Every entry needs to be written out again exactly, with its pictures removed.

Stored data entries
--------------------
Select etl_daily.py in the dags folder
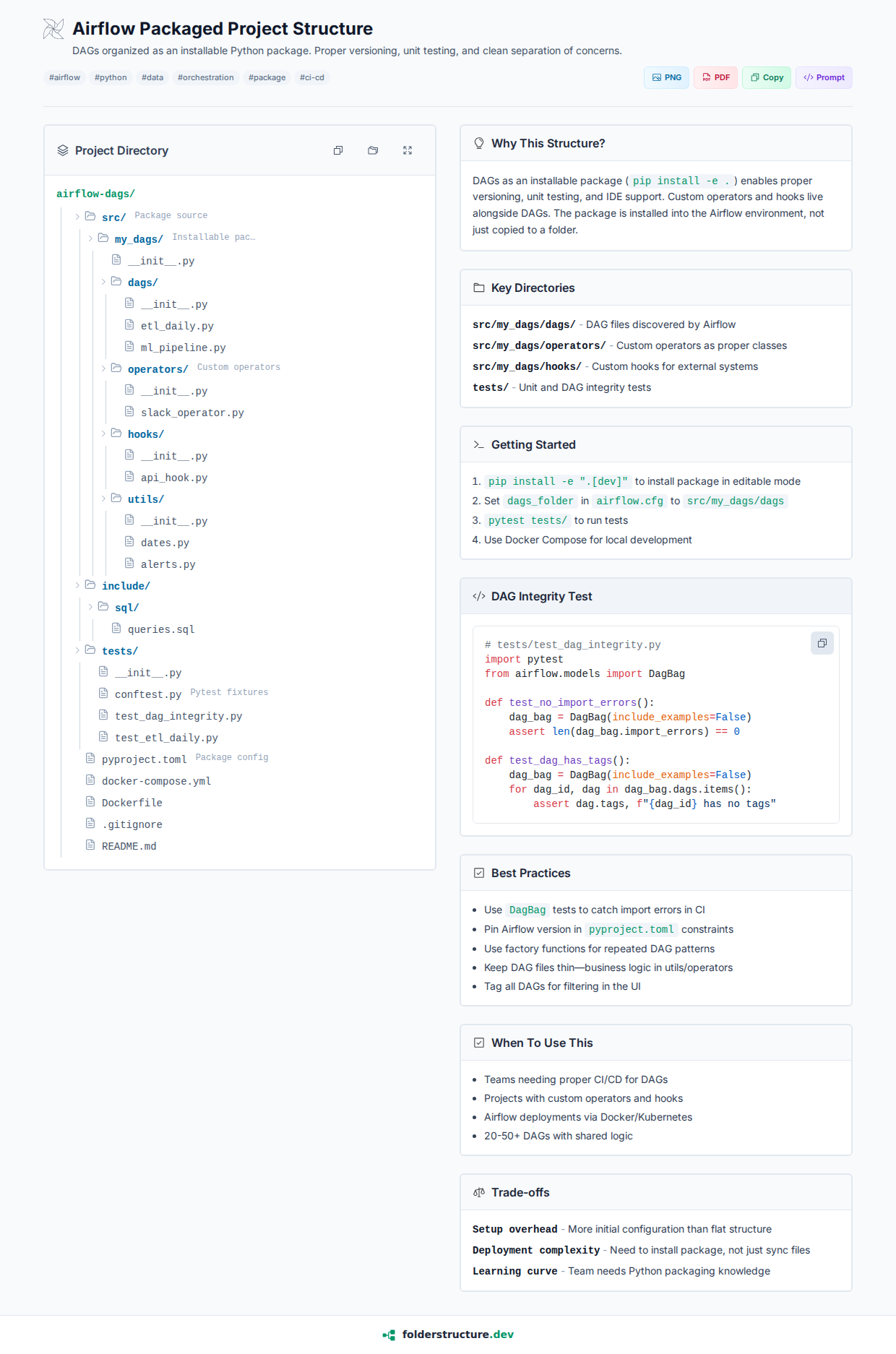 177,326
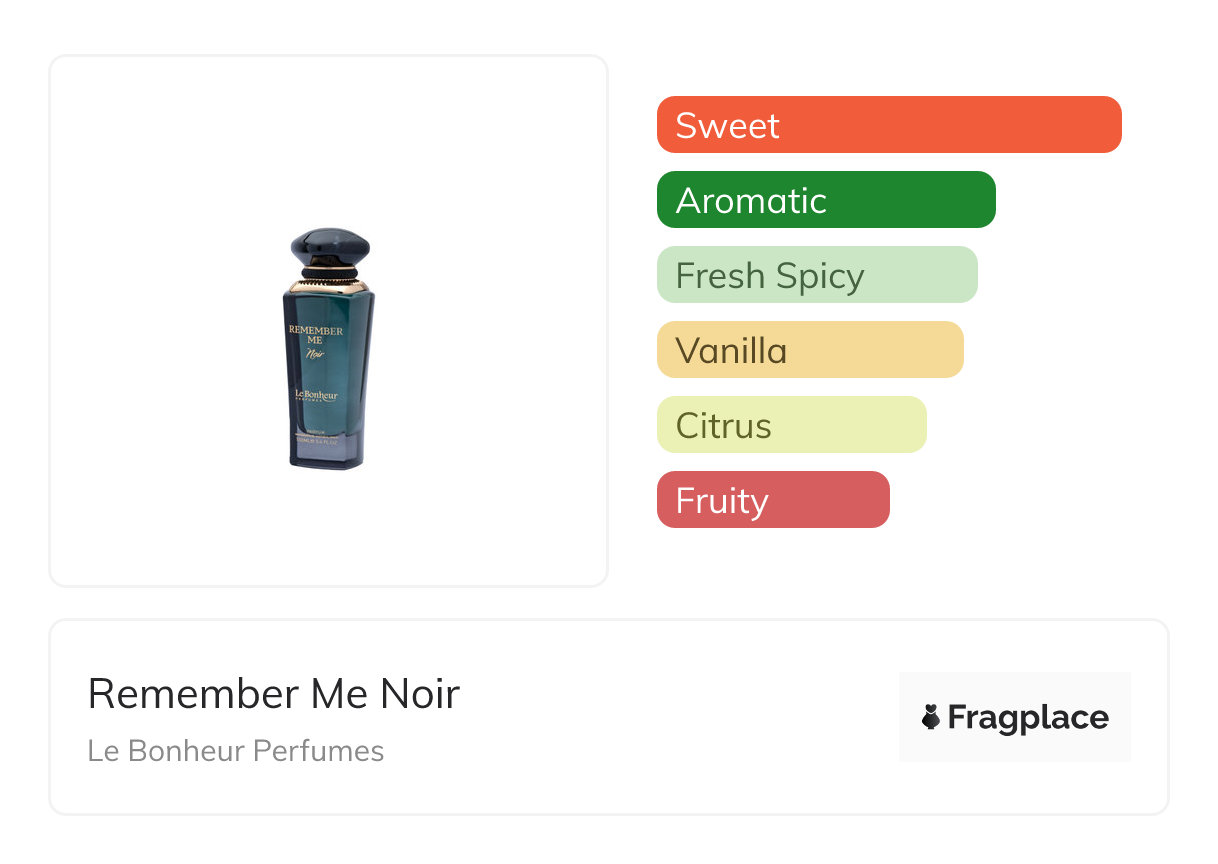The image size is (1218, 864).
Task: Open the Fragplace wordmark link
Action: pyautogui.click(x=1028, y=718)
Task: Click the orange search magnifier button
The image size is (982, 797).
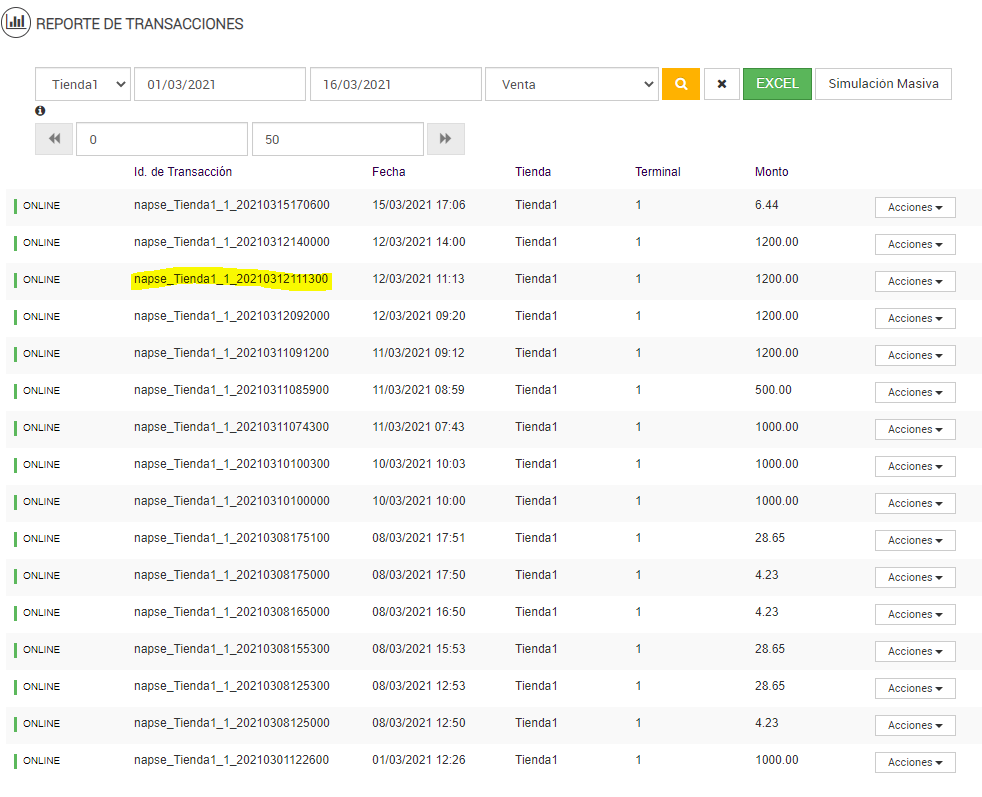Action: (680, 84)
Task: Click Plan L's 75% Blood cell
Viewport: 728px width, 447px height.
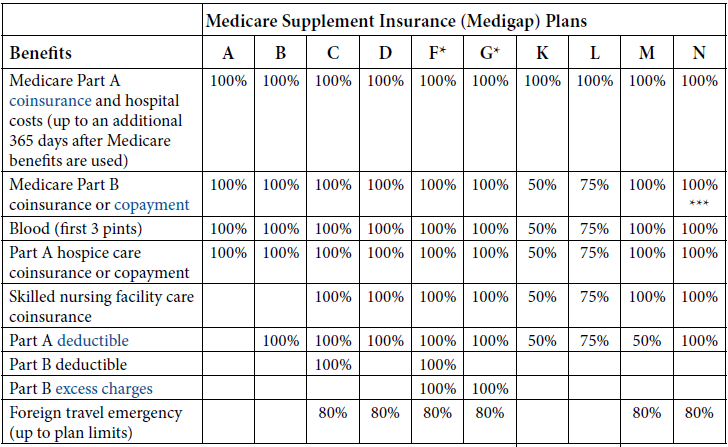Action: tap(594, 229)
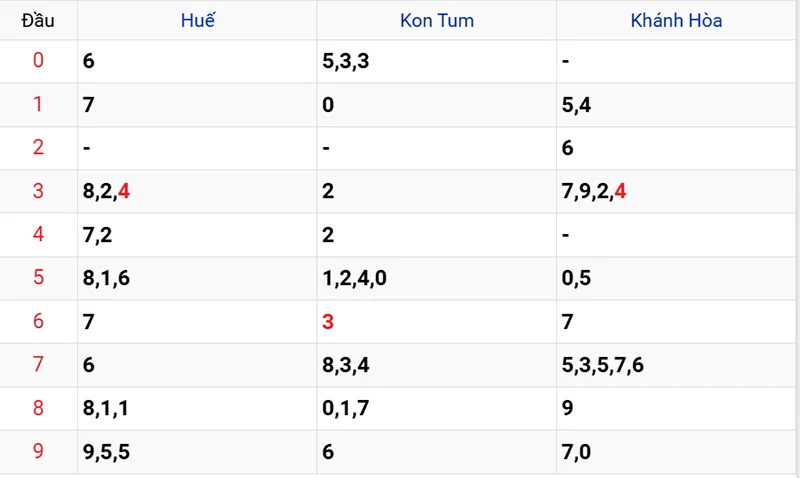Click row label 9 in Đầu column
Image resolution: width=800 pixels, height=478 pixels.
click(x=38, y=452)
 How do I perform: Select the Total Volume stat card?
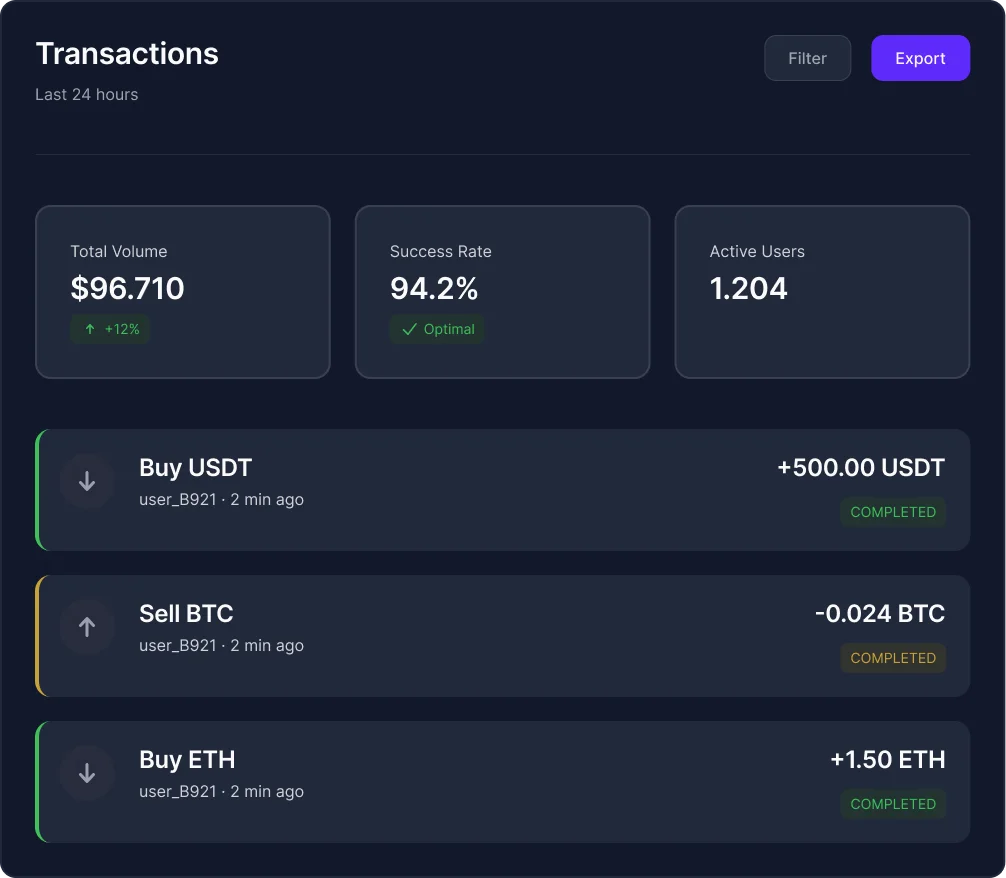pyautogui.click(x=182, y=292)
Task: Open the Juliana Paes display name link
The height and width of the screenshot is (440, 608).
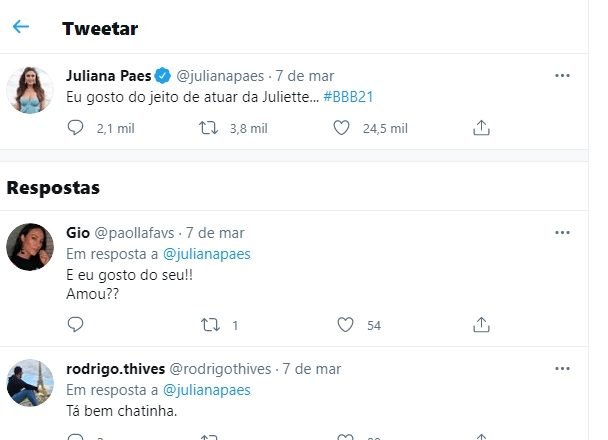Action: click(x=108, y=76)
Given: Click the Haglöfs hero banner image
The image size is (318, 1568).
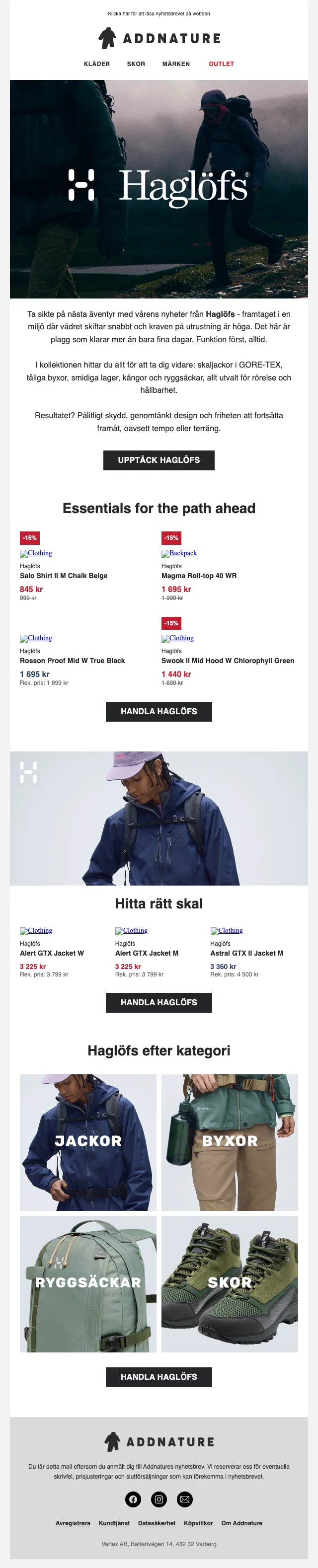Looking at the screenshot, I should pyautogui.click(x=159, y=189).
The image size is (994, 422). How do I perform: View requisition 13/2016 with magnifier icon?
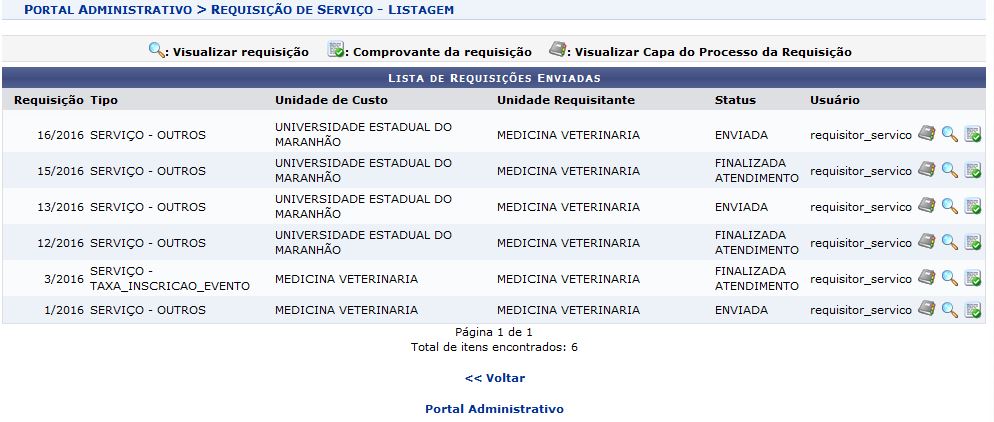[x=949, y=207]
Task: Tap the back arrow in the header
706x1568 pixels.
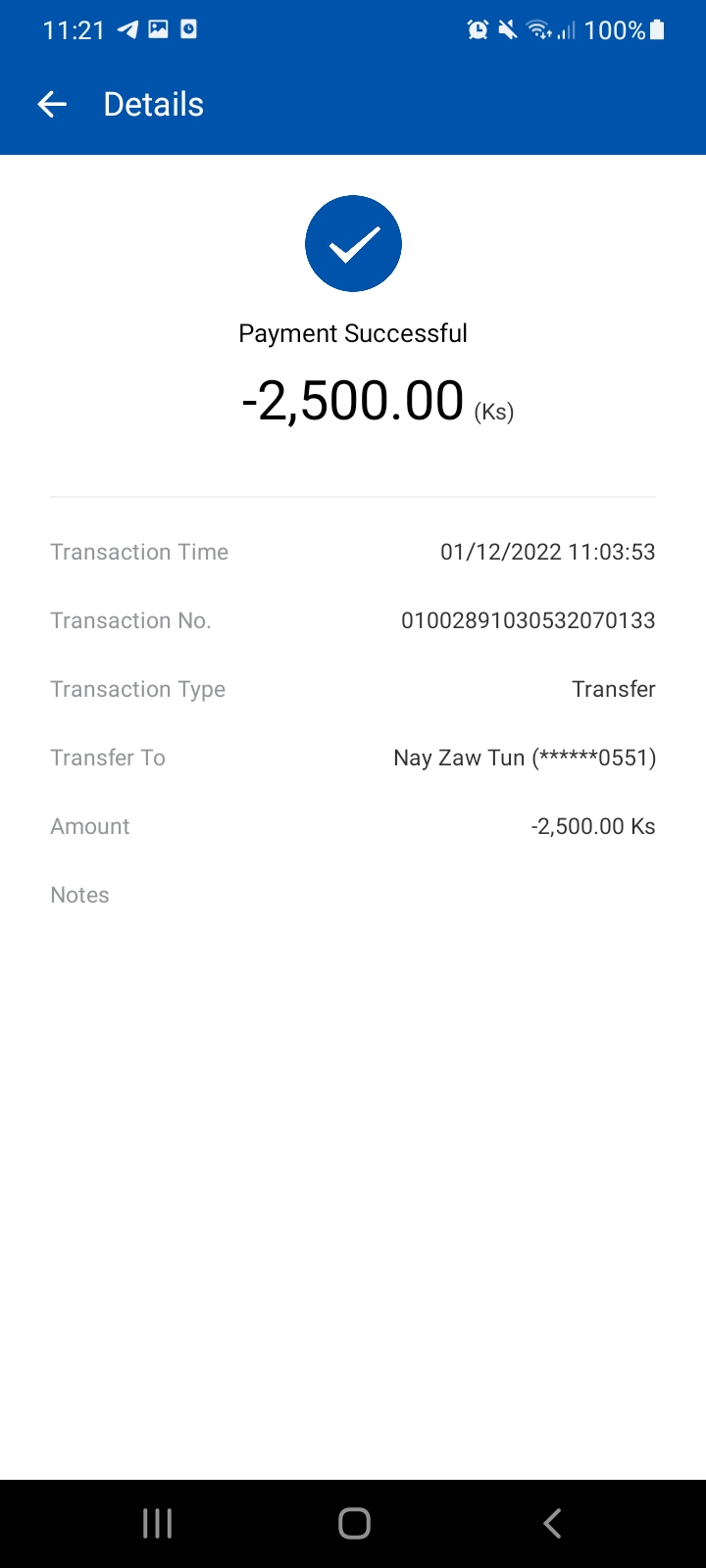Action: (x=52, y=104)
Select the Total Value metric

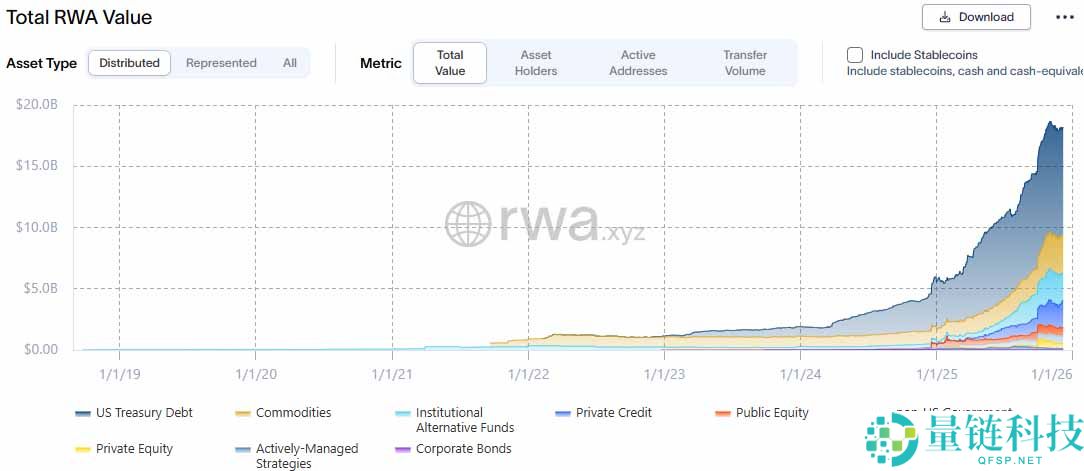pos(450,63)
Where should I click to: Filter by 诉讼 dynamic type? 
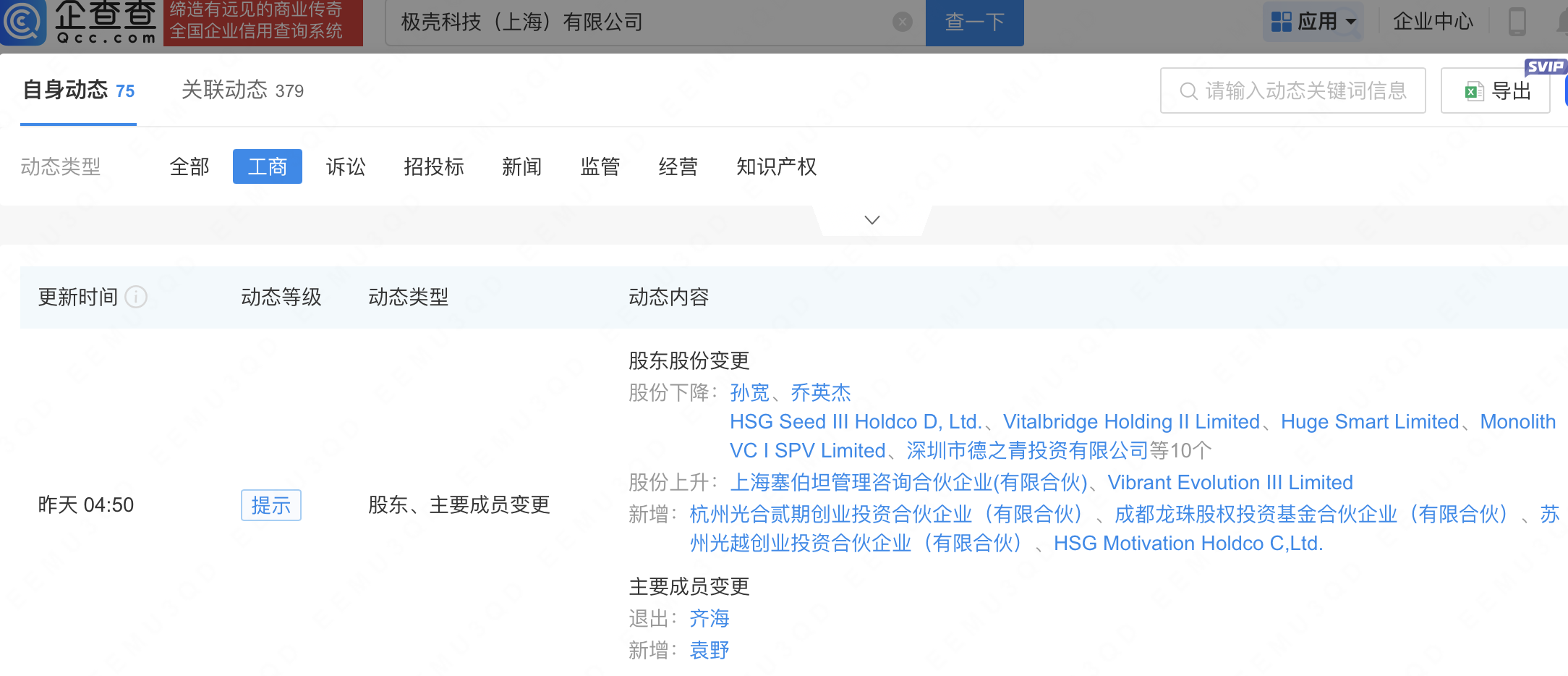(x=346, y=167)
--------------------
ANSWER TO THIS TASK
Select etl_daily.py in the dags folder
 177,326
The image size is (1218, 864).
Task: Open the Fragplace wordmark link
Action: pyautogui.click(x=1028, y=718)
Task: Click the orange search magnifier button
The image size is (982, 797).
Action: (680, 84)
Task: Click Plan L's 75% Blood cell
Viewport: 728px width, 447px height.
Action: tap(594, 229)
Click row label 9 in Đầu column
Image resolution: width=800 pixels, height=478 pixels.
click(x=38, y=452)
 How do I perform: Select the Total Volume stat card?
pyautogui.click(x=182, y=292)
Task: Open the Juliana Paes display name link
The height and width of the screenshot is (440, 608).
Action: click(x=108, y=76)
Given: Click the Haglöfs hero banner image
The image size is (318, 1568).
Looking at the screenshot, I should pyautogui.click(x=159, y=189).
The image size is (994, 422). How do I perform: View requisition 13/2016 with magnifier icon?
[x=949, y=207]
Task: Tap the back arrow in the header
706x1568 pixels.
Action: (x=52, y=104)
Select the Total Value metric

pos(450,63)
Where should I click to: Filter by 诉讼 dynamic type? 
(x=346, y=167)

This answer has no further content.